Foundations are endowed by capitalists who had a lot of excess cash when they died and who, before they died, wanted to make sure that a good chunk of the cash they made off the labor of others might ‘pay forward’ to others, perhaps even the offspring of those whose labor built that capitalist’s fortune.
The Knight family wanted to do good when they endowed the Knight Foundation. And their money has done some good for college athletics. But KF has gotten co-opted. They actually think that the current operation and structure of the NCAA has merit.

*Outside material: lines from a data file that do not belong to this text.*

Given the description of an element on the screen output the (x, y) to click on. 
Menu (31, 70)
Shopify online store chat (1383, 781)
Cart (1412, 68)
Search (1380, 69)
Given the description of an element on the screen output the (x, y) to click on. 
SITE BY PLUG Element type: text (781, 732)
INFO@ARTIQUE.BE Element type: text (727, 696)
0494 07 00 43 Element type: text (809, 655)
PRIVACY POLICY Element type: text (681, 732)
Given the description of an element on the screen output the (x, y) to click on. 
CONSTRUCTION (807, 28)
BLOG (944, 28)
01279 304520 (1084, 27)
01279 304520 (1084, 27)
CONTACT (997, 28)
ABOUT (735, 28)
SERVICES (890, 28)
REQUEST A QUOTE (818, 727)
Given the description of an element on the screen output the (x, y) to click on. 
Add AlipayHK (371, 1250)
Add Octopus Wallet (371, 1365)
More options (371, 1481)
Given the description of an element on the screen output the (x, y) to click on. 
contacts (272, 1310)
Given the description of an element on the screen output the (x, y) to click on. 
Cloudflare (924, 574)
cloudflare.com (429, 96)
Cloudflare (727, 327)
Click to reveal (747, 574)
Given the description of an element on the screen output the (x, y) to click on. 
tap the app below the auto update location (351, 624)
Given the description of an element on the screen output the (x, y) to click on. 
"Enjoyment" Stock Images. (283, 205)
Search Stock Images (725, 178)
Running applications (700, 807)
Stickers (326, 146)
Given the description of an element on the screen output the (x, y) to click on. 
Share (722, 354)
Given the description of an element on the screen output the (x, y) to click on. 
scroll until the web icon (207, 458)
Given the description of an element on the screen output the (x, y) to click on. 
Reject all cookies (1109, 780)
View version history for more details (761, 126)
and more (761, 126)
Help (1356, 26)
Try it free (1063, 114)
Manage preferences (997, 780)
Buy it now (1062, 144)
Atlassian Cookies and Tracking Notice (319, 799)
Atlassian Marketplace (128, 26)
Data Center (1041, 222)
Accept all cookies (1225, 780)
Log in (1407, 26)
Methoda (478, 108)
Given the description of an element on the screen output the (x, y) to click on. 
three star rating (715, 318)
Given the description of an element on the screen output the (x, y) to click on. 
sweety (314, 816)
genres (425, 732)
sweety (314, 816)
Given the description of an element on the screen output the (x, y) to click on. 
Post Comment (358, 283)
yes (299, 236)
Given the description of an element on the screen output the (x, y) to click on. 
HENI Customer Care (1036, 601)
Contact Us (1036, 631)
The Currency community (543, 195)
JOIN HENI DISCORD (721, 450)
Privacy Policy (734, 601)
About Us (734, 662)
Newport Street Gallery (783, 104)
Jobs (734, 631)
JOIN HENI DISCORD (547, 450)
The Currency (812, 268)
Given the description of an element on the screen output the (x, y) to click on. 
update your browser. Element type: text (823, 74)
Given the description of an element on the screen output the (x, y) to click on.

Their vision is limited. They can’t tell that the current NCAA structure is a con. The Power 5 conferences basically pulled out, within the last couple years, and Knight didn’t even know it. Nor does Knight recognize why the Power 5 didn’t completely pull out of the NCAA – they could have easily – for two reasons: 1) they need the non-Power 5 conferences, but also all the non-D-1 teams, as a counterweight, as the Power 5 teams (the real-party-in-interest) litigate the O’Bannon, Alston, and many other cases which challenge the NC AA’s Shamateurism. They need those teams and divisions to allow the Power 5 fellows to claim that education and academics are, in fact, a central part of today’s college sports business model; and 2) they couldn’t walk away from that $1 billion windfall which is the NCAA March Madness tournament.
And the Knight people, Amy Perko, even Arne Duncan, they fall for all this. Duncan comes out with high-minded pronouncements about how it is mandatory that the college athlete be able to get earnest, legitimate education, as a part of the “scholarship” which he is paid for his work.
Sure, I suppose that Duncan wouldn’t have gotten this job as titular head of the Knight Commission, if he did not parrot this party line.
But Duncan, Knight, and Amy Perko are lost at sea. The major problem is not whether some black player who funds all of Division 1 football and basketball is getting good grades, and whether those grades are legit. That’s what they think the issue is. And white guys like Duncan, or Perko, and Sandy Barbour, or Tom McMillan, will debate this issue for the next decade, trying to fine-tune and constrain the un-constrainable and un-fine-tuneable: the freight-train of academic racketeering driven by the Bull of Triumph (and Profit) which now rules college athletics.
As these idealistic Knight-types debate, over the next decade, the academic purity and regulation of big-time college sports, there are many black Power 5 basketball and football players whose families – having sent their wildly talented sons off to the big business which is college sports – still struggle to pay the rent — not ten years from now, but next month.
So tomorrow, May 1st, 2017, we’ll see some high-minded posturing by white guys about the need for these black players to get a degree, which “is worth a million dollars, lifetime.”
Knight – Duncan, McMillan, Perko – ought to look at two things: 1) the Rule of Thumb for split of gross income in pro sports, which is 50-50, between owner and players; and 2) the gross revenue at Texas A&M, which was about $190 million. They would then recognize that the primary issue in college sports is not whether some poor black, fabulously talented running back is having his papers written for him, or whether he attends class. Those are really neato-keeno issues for those of us who have grown up in UChicago, or Harvard, or other bastions of academic idealism.
Those issues have nothing to do with the issue which the Knight Commission pretends does not exist: how does my poor black son get at that $95 million which he and other basketball and football players at, for example, Texas A&M, would get if they were employees?
While the white guys at Knight Commission fiddle and diddle, write position papers, and get it all perfectly figured out over the next decade, there is a mammoth Whoosh of Capital Accumulation which annually occurs at every Power 5 school, as one class of basketball and football recruits signs onto their NLI’s, collectively, and their assets are then immediately — and brutally — seized by the Power 5 schools. Each and every year. And this whoosh? — it’s sector-based, with the sector being defined by the thief who robs that sector: the NCAA. The sector is all the high school players who sign that NLI, at the same time, each year.
The Knight Foundation will say they have no dog in this fight, because their mission is educational. All the education, though, which the Knight Foundation purports to monitor, is funded by this NCAA and school Theft of Capital. Watch, though, tomorrow, at the Knight meeting on May 1. It will be civilized. It will be silk ties, smiles, smooth. No worries. Because none of them have any worries. The predominantly black Power 5 basketball and football player will not be there. Never has been, never will be.
The Knight Foundation is, right now, the sole potential source for sector-based voice for the athletes shut out of decision-making and voting authority for his sports. But Knight is AWOL.